Previous studies have revealed that both the intensity change and meridional displacement of the EAJ could affect the Yangtze River rainfall in summer (Kuang and Zhang, 2006; Wang and Zuo, 2016; Wang et al., 2018a; Xuan et al., 2018). A southwardly displaced EAJ favors more cold air transport from mid-latitudes, indicated by the lower-tropospheric northerly flow over north China. This process can be successfully described by the GloSea5, as shown by the different anomalies between the good and bad members (Figs. 6, 7c, and 7d). However, the enhanced EAJ intensity in observations which dominated the observed EAJ in 2020 summer, was not captured by the model forecast and thus is further explored.
The observed EAJ intensity in summer 2020 was about two standard deviations above normal (with respect to the summers after 1993), which was the second-largest observed after 1993 (Fig. 9a). In association with an enhancement of the EAJ intensity, significant northwesterly wind anomalies around Mongolia and North China and southerly wind anomalies around south China induced a convergent area of strengthened warm advection from the south and cold air from the north (Fig. 9b), further leading to increased rainfall around the Yangtze River basin (Fig. 9c). The positive rainfall anomalies related to the change of the EAJ intensity mainly appear over the regions north of the Yangtze River. In 2009, the EAJ intensity is the strongest, but the Yangtze River rainfall anomaly is only slightly below normal (Fig. 1c), which may be related to the deficient moisture transport caused by the cyclonic lower-tropospheric wind anomalies indicated by the positive WNPSH index in this year (Fig. 2c). This further implies that the exceptional Yangtze River rainfall in summer 2020 was caused by the combined effect of the anomalous westward extension of the WNPSH and an enhanced EAJ intensity.
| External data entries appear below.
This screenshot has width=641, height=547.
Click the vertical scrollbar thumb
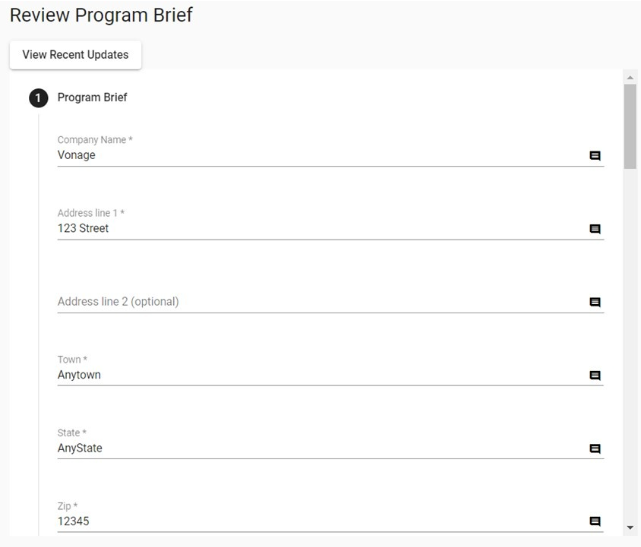630,125
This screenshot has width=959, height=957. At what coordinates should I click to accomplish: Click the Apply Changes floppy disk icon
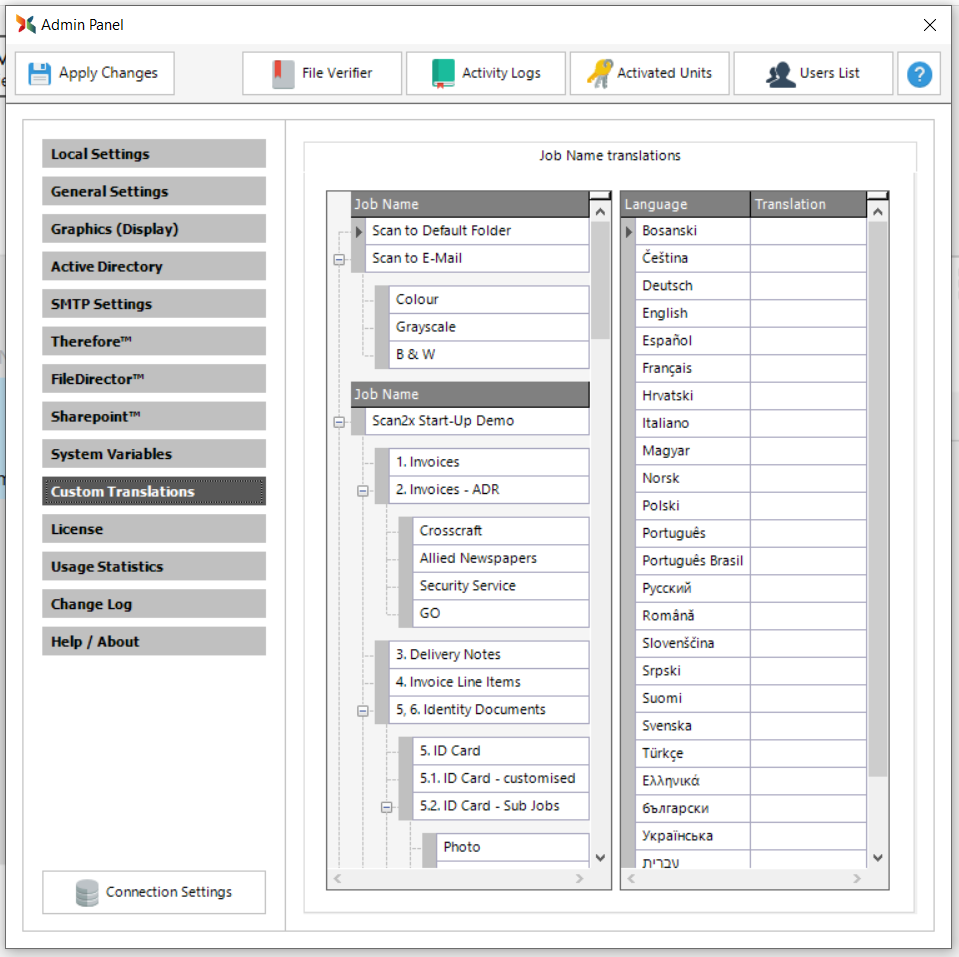click(39, 73)
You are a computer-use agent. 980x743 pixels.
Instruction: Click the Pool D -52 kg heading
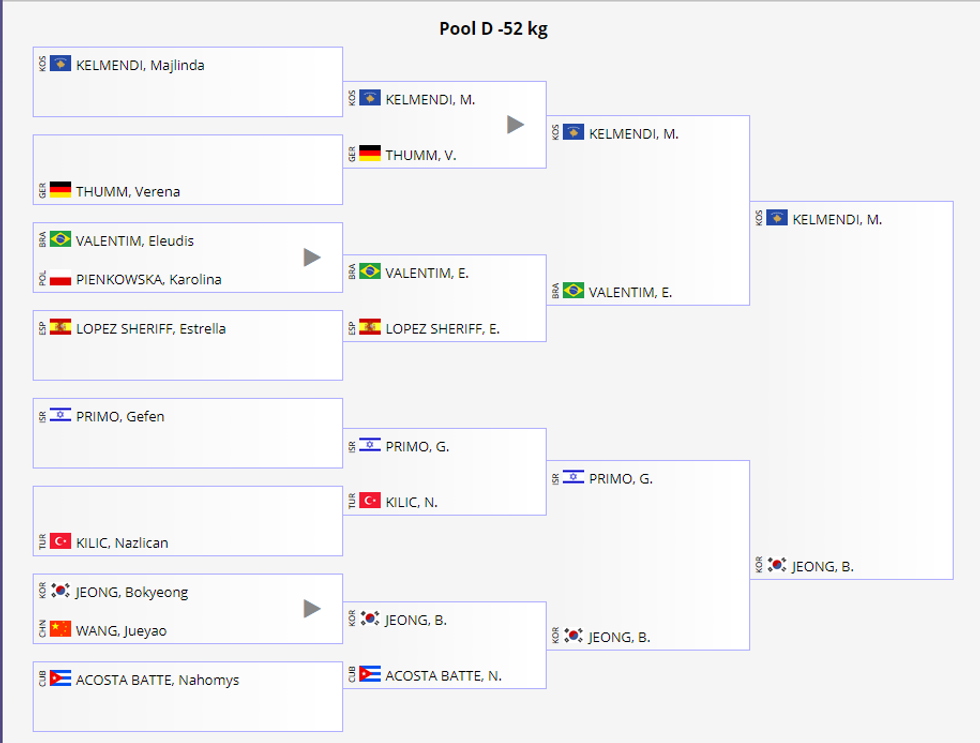(493, 29)
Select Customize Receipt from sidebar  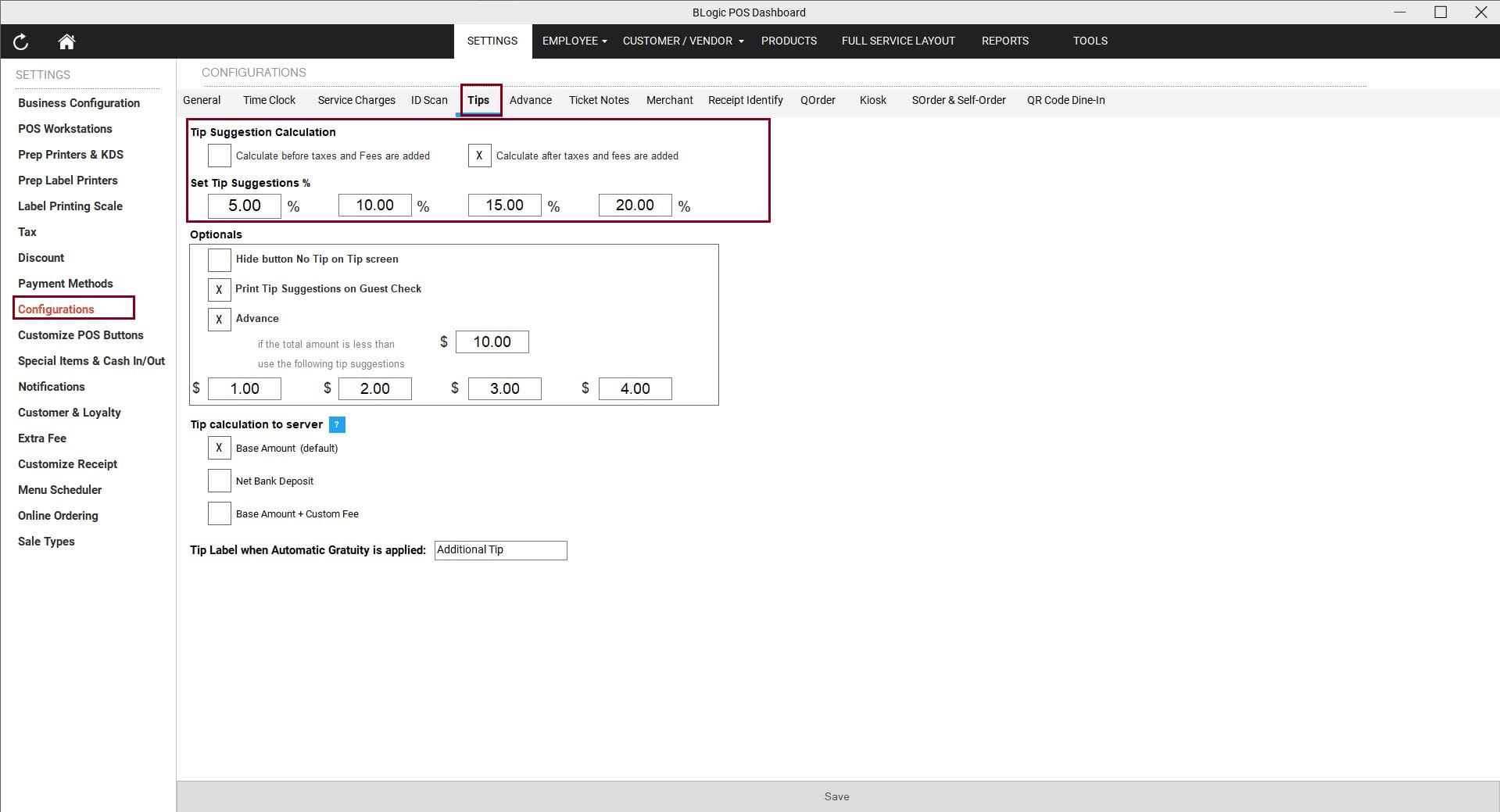[x=68, y=464]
Figure9. (a) Standardized year-by-year variation of the westerly jet intensity index, and the regression of (b) 850 hPa wind (units: m s?1) and (c) precipitation (units: mm d?1) anomalies onto it based on 1993 to 2020 observations. Shading in (b) and stippling in (c) indicate regions where anomalies exceed the 95% confidence level.
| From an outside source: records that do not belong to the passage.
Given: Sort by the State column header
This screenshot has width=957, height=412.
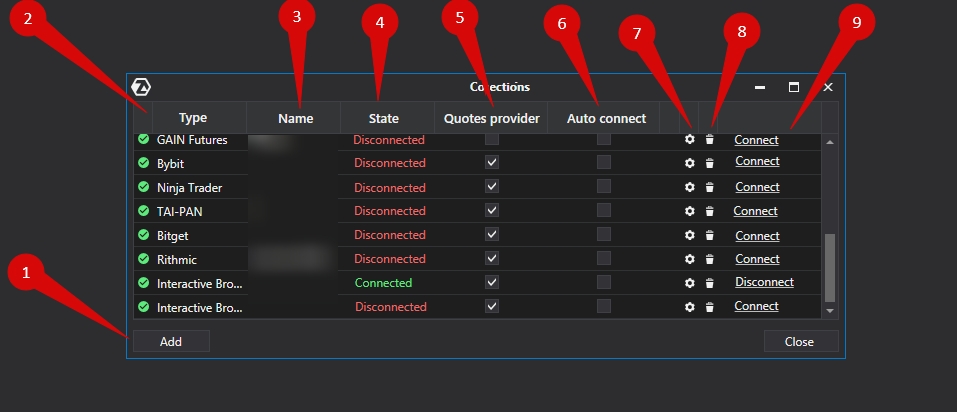Looking at the screenshot, I should click(x=383, y=118).

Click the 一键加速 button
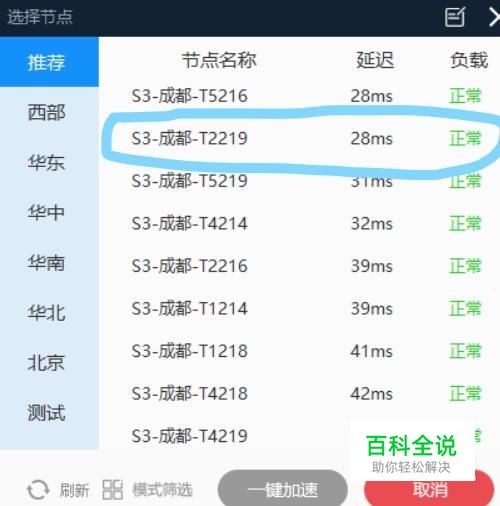(x=283, y=489)
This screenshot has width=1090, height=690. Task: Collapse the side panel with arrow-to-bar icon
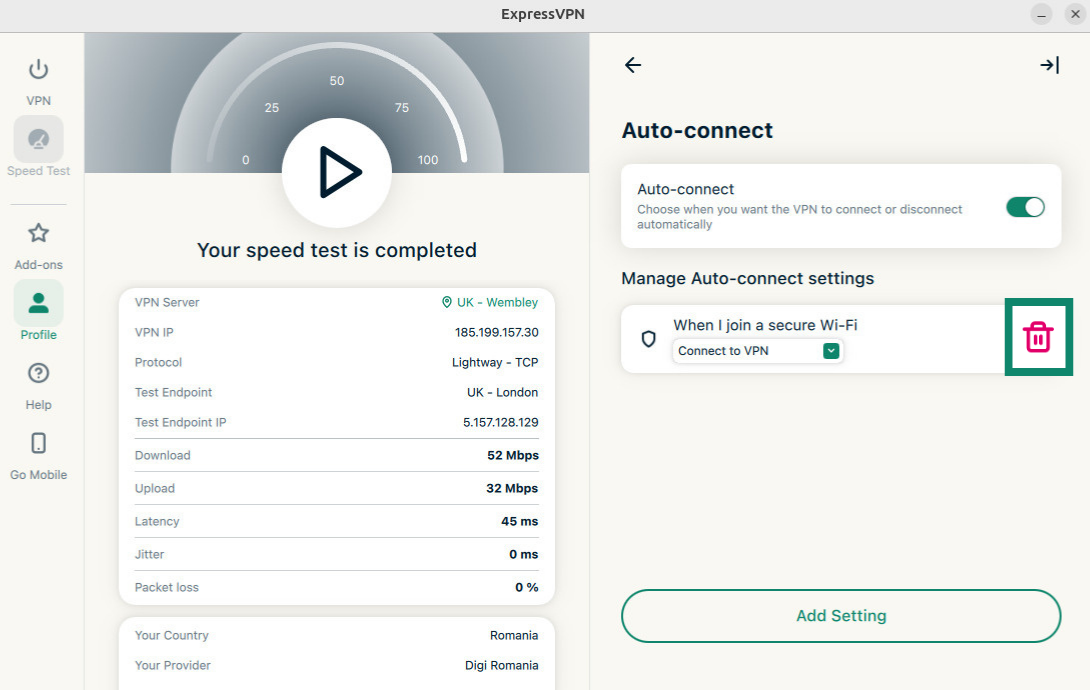coord(1048,65)
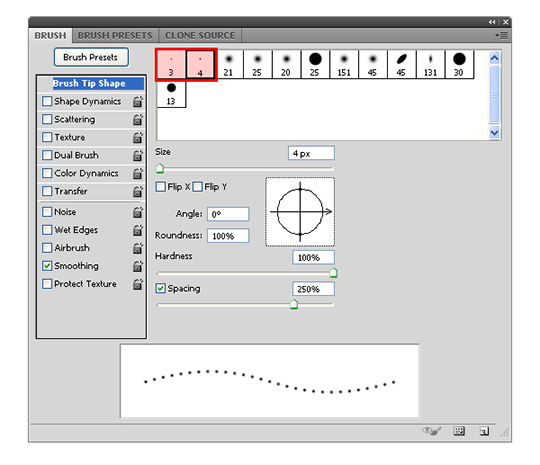The width and height of the screenshot is (540, 465).
Task: Open the preset manager icon at bottom
Action: pyautogui.click(x=459, y=431)
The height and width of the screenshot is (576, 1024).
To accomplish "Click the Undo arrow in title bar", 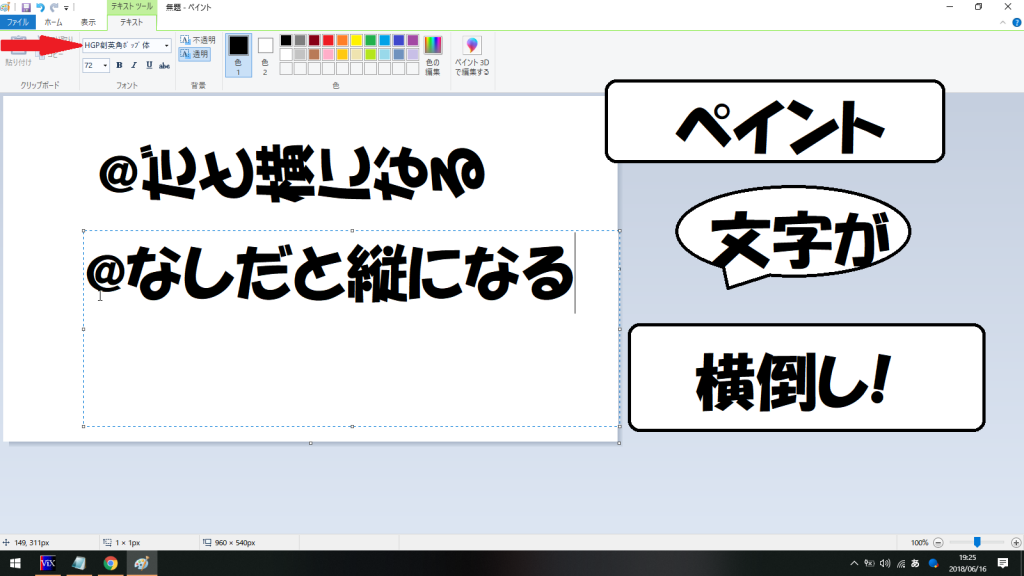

Using the hindcasts from previous forecast systems, Li and Lin (2015) suggested that the models are deficient in describing the variation of the EAJ intensity and only show certain capability over the regions south of the EAJ axis. Glosea5 exhibits improvement, with a correlation coefficient for predicting the EAJ intensity index of 0.39 (significant at the 90% confidence level) during the hindcast period. But large skill still appears mainly over the regions south of the EAJ axis (not shown). Moreover, the observed impact from the enhanced EAJ intensity is lacking in the model forecast for the exceptional 2020 summer (Figs. 7b and 8a). This may also be the reason that the positive rainfall anomalies in the model forecast display a more southerly distribution compared with observations (Fig.1), considering the anomalous rainfall caused by the EAJ intensity was mainly over the regions to the north of the Yangtze River (Fig. 9c).